Sugestão de citação: Justus Van Effen (Ed.): "XVII. Dialogue", em: Le Nouveau Spectateur français, Vol.3\017 (1723-1725), S. 264-266, etidado em: Ertler, Klaus-Dieter / Fischer-Pernkopf, Michaela (Ed.): Os "Spectators" no contexto internacional. Edição Digital, Graz 2011- . hdl.handle.net/11471/513.20.2051 [consultado em: ].
Nível 1►
XVII. Dialogue.
Nível 2► Satire► Diálogo► Metatextualidade► De Cléante riche, qui a recueilli une succession, & d’Eugene son ami. ◀Metatextualidade
Ouï : voilà tout le bien dont j’ai herité ; j’avouë que je ne m’y attendois pas ; & que cela m’est venu de Dieu grace. Ce qui me fait le plus de plaisir, c’est que tout est en argent comptant, & que je n’ai point de procès à craindre.
Cela est fort heureux ; mais après tout, que ferez vous de tout ce bien-là ? vous éties assez riche sans cette succession.
Hé ! mon ami, peut-on être trop riche ? [265] croïez moi, je ne suis point embarrassé de mon bien ; si j’en avois trois fois autant, je sçaurois bien à quoi l’emploïer.
C’est-à-dire que vous allez prendre une autre Charge, vous allez acheter des terres & des maisons ; vous allez faire de nouveaux Contrats.
Non, je ne ferai rien de tout cela ; les Charges ne rapportent rien, & sont sujettes à beaucoup de taxes. Je croi au contraire que je vendrai ma Charge, elle ne convient plus à un homme aussi riche que je suis. Pour des terres, c’est une pitié, elles depérissent tous les jours ; & à l’égard des Contrats, on ne sçait plus où les placer ; personne n’est à couvert des baqueroutes & des Lettres d’Etat.

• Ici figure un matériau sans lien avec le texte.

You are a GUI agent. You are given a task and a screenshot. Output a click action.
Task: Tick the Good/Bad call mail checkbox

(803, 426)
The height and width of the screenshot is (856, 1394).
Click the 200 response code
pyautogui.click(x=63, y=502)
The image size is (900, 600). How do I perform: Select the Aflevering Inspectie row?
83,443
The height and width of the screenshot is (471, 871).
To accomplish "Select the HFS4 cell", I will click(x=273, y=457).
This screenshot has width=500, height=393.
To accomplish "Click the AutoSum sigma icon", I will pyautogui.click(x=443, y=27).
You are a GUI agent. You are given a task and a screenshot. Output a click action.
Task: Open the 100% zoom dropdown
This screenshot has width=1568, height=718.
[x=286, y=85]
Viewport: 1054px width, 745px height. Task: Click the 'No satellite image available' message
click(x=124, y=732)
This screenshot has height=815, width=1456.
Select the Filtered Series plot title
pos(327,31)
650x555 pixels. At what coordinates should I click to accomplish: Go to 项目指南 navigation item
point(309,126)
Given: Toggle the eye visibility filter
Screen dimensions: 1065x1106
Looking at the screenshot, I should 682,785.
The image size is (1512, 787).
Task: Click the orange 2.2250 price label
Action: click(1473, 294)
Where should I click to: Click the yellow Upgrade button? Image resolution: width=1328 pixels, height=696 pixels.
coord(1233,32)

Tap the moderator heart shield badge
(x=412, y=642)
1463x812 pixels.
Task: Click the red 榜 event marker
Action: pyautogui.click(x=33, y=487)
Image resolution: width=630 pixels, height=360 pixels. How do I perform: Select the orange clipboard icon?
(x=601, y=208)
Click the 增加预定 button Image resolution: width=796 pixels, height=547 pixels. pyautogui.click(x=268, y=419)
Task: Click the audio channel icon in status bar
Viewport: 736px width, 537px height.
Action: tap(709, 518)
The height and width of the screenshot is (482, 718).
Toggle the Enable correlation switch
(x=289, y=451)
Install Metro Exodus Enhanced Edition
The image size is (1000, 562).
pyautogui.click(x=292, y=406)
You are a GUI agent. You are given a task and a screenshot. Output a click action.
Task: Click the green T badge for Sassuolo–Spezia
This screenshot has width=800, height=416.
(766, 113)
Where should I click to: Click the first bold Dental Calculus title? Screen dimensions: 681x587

Hé bien, gardez-vous votre argent dans votre coffre ?
Voudriez-vous que je me privasse de tout l’interêt qu’il me peut rapporter ? [266]
C’est-à-dire que vous les placerez sur les Gens d’affaires ; car je ne vous croi pas si scrupuleux que d’en faire conscience.
Ce n’est pas la conscience qui me tient, mais les Gens d’affaires manquent aussi bein que d’autres : où en est-on quand ils font Banqueroutes.
Vous le mettrez donc sur les Vaisseaux, & dans le Commerce ?
Encore moins ; tout cela est sujet à caution, & on court d’étranges risques à faire ainsi profiter son argent.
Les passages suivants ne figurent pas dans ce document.